Erfurt/Halle (dpa/th) - Die Diakonie Mitteldeutschland benötigt für ihre von der Corona-Pandemie stark belasteten Mitarbeiter in Pflege- und Wohnheimen praktische Unterstützung aus der Bevölkerung. Gebraucht würden Menschen, die in den Einrichtungen helfen und Fachkräfte entlasten, heißt es in einem Hilferuf, mit dem sich Diakonie und Evangelische Kirche in Mitteldeutschland (EKM) am Sonntag an die Öffentlichkeit wandten. Die Lage in den Einrichtungen habe sich dramatisch verschärft, zunehmend infizierten sich Pflegebedürftige und Personal mit dem Corona-Virus.

Beschäftigte der Einrichtungen seien nach neun Monaten Pandemie körperlich und seelisch erschöpft und würden krank. Quarantänen und Kinderbetreuung verschärften ihre Situation. Die Diakonie beschäftigt in ihren rund 1900 Einrichtungen in Thüringen und Sachsen-Anhalt etwa 32 000 Menschen. Ein großer Teil davon sind Pflegeeinrichtungen.

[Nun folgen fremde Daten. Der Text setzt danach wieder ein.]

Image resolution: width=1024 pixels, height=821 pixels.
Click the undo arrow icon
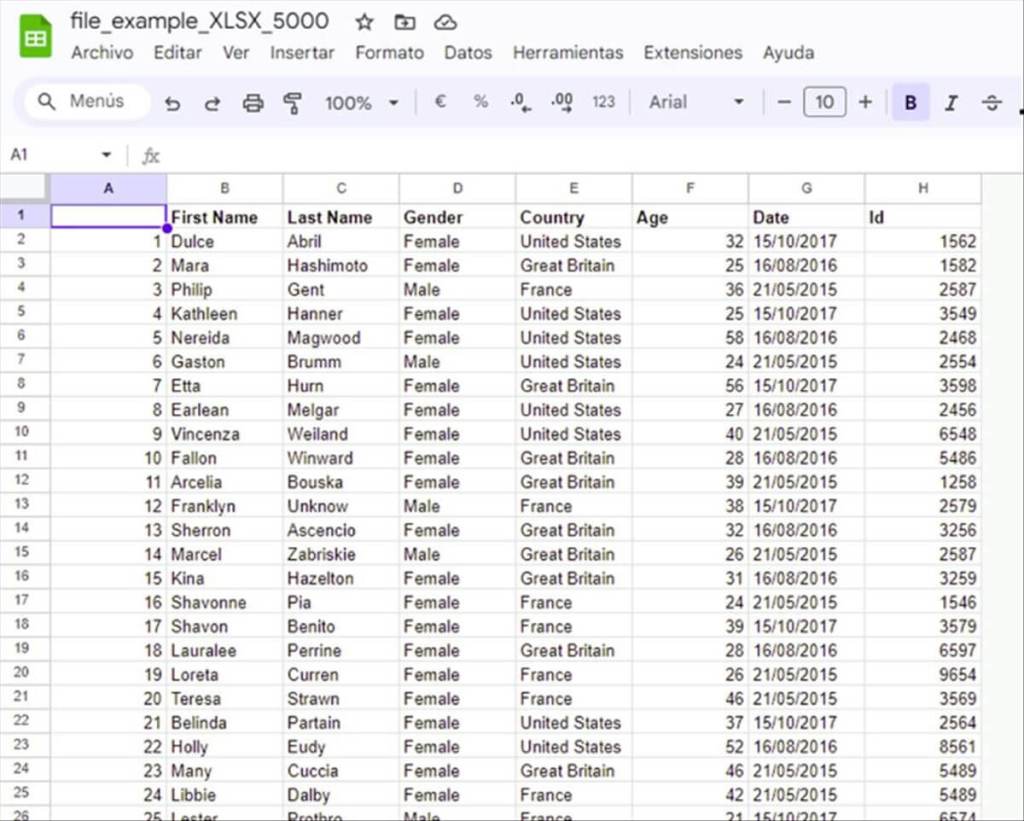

Freiwillige könnten in den Einrichtungen etwa bei der Zubereitung von Mahlzeiten und der Alltagsbegleitung von Heimbewohnern helfen. Helfer könnten die Heime auch bei Corona-Tests unterstützen. Die Aktion steht unter dem Motto "Kümmern statt Klatschen" zur Erinnerung an die Beifall-Aktionen für Krankenhaus- und Pflegepersonal aus der ersten Phase der Pandemie.